Theorem 1.2.5 Unique Entropy Function

Only one choice for $H$.

There is only one choice for $H$ given a finite-state distribution. (for infinitely many states, this will also apply but we will discuss this later).

$$ H(p_1,\cdots,p_n)=-\sum_{x=1}^n p_x\log_2 p_x $$

Verification of Axiom 3

$$ p\mapsto H(p,1-p)=-p\log_2p - (1-p)\log_2(1-p) $$
  • is continuous
  • More importantly, it’s convex.

1.3 Concavity of Shannon Entropy

Theorem 1.3.1 Convexity of $x\log x$

$$ f:x\mapsto x\ln x~~(x>0),\quad f'(x)=\ln x+1, \quad f''(x)=\frac1x>0. $$

(We complement here as $0\log 0=0$ as it’s the limit value)

Def 1.3.2 Convex Set

A subset $K\subseteq \R^d$ is called a convex set if and only if

$$ \forall v,w\in K,\forall \lambda\in[0,1]\implies \lambda v+(1-\lambda)w\in K. $$

Def 1.3.3 Probability Simplex

At $d\ge 2$, the set of probability functions on $\mathcal X=\{1,\dots,d\}$ is called the probability simplex or the unit $d$-simplex, written as

$$ \Delta_{\cal X}=\{(p(1),\dots,p(d)):p(i)\ge 0,\sum_{i=1}^dp(i)=1\}. $$

This simplex is also a convex set, which means every weighted average with weight in $[0,1]$ of the probabilities will fall on this simplex, well defining the convexity/concavity of entropy-related quantities.

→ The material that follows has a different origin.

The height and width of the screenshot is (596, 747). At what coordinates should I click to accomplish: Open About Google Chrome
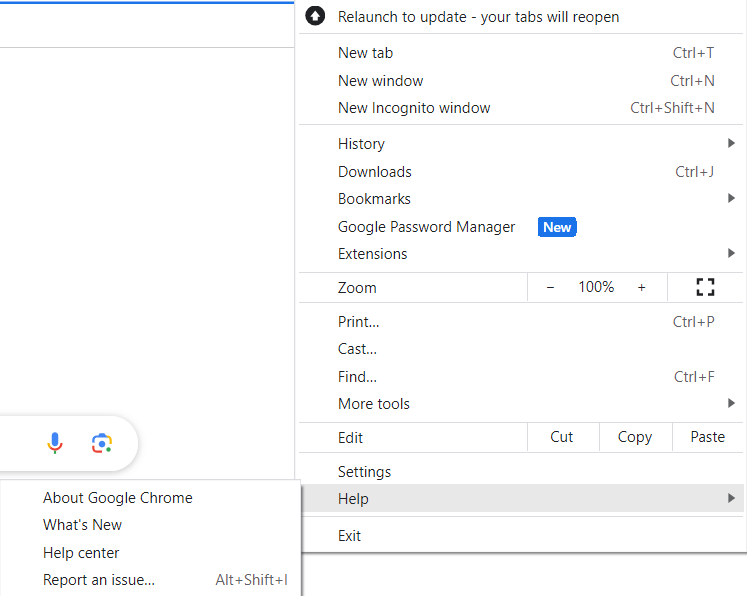pyautogui.click(x=117, y=498)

Theorem 1.3.4 Concavity of Shannon Entropy

$H$ is here defined as a function of probability functions $(p(x), x\in{\cal X})$, on the probability simplex for fixed $d$:

$$ \forall p_0,p_1\in\Delta_{\cal X},\forall \lambda\in[0,1],\quad p_\lambda(x):=\lambda p_1(x)+(1-\lambda)p_0(x), $$

then

$$ H(p_\lambda)\ge \lambda H(p_1)+(1-\lambda)H(p_0). $$

Proof Sketch

This can be derived from the convexity of $u\log u$ (i.e. concavity of $-u\log u$).

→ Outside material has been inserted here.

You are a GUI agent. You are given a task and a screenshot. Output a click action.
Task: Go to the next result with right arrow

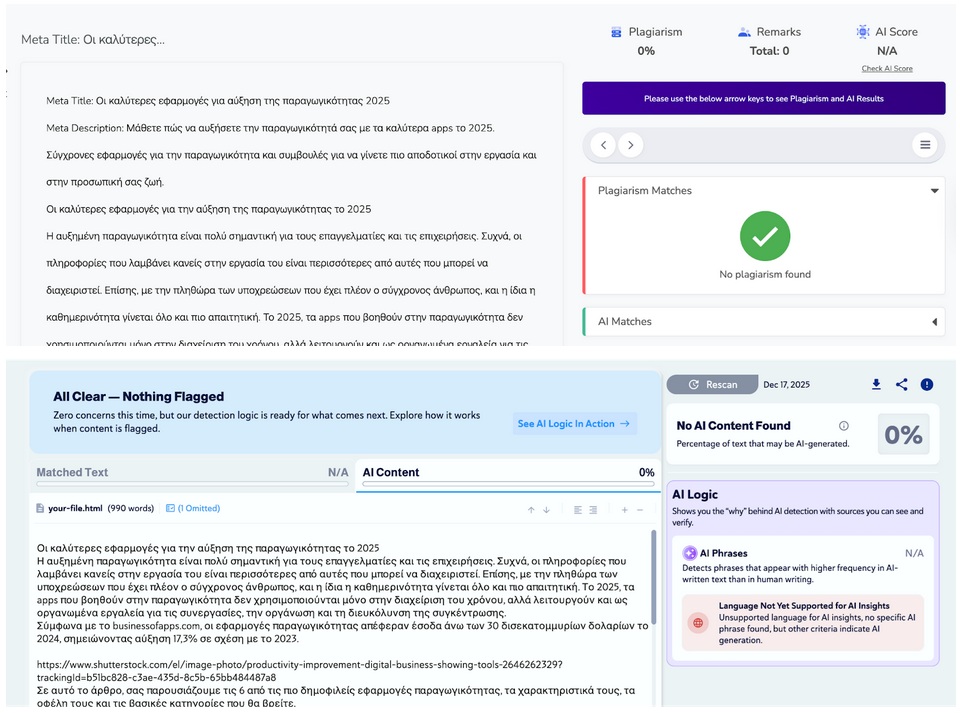(x=630, y=145)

Theorem 1.3.5 Upper Bound of Entropy = Uniform

The uniform distribution on finite $\{1,\cdots,d\}$ has the largest entropy among probability distributions on this set.

Proof

Let $S_d$ denote the set of all permutations of $\mathcal X=\{1,\cdots,d\}$. Then given any probability distribution $p$ (written as a probability vector)

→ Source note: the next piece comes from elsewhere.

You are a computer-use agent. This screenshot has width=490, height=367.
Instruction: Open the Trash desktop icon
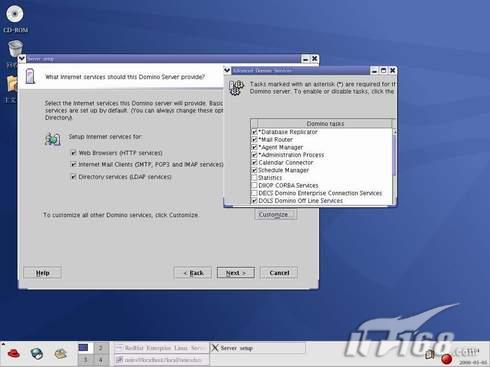15,49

$$ (1/d,\cdots,1/d)={1\over d!}\sum_{\sigma_{\cal X}\in S_d}(p(\sigma_1),p(\sigma_2),\cdots,p(\sigma_d)), $$

where $\sigma_{\cal X}$ denotes one permutation in the set, and $\sigma_i$ denote the $i$-th entry of that permutation.

The permutations here are equivalent to the permutations of a probability vector.

Here we apply the average of probability vectors, where every dimension of this vector is

$$ {(d-1)!\sum_{i\in\mathcal X}p(i)\over d!}=\frac1d. $$

Given $H$ is concave in 1.3.4,

$$ H(1/d,\cdots,1/d) \ge {1\over d!}\sum_{\sigma\in S_d}H(p(\sigma_1),\cdots,p(\sigma_d)), $$

plus from the axiom 4 (1.2.4), the entropy value is invariant to permutations: $RHS=H(p)$, Q.E.D.

Corollary: Upper Bound Value

$$ \sup_{p_X} H(X)=\log |\cal X|. $$

where $X$ has a distribution $p_X$ on the domain $\mathcal X$.

Proof. Just calculate the value of the uniform distribution of dimension $d$.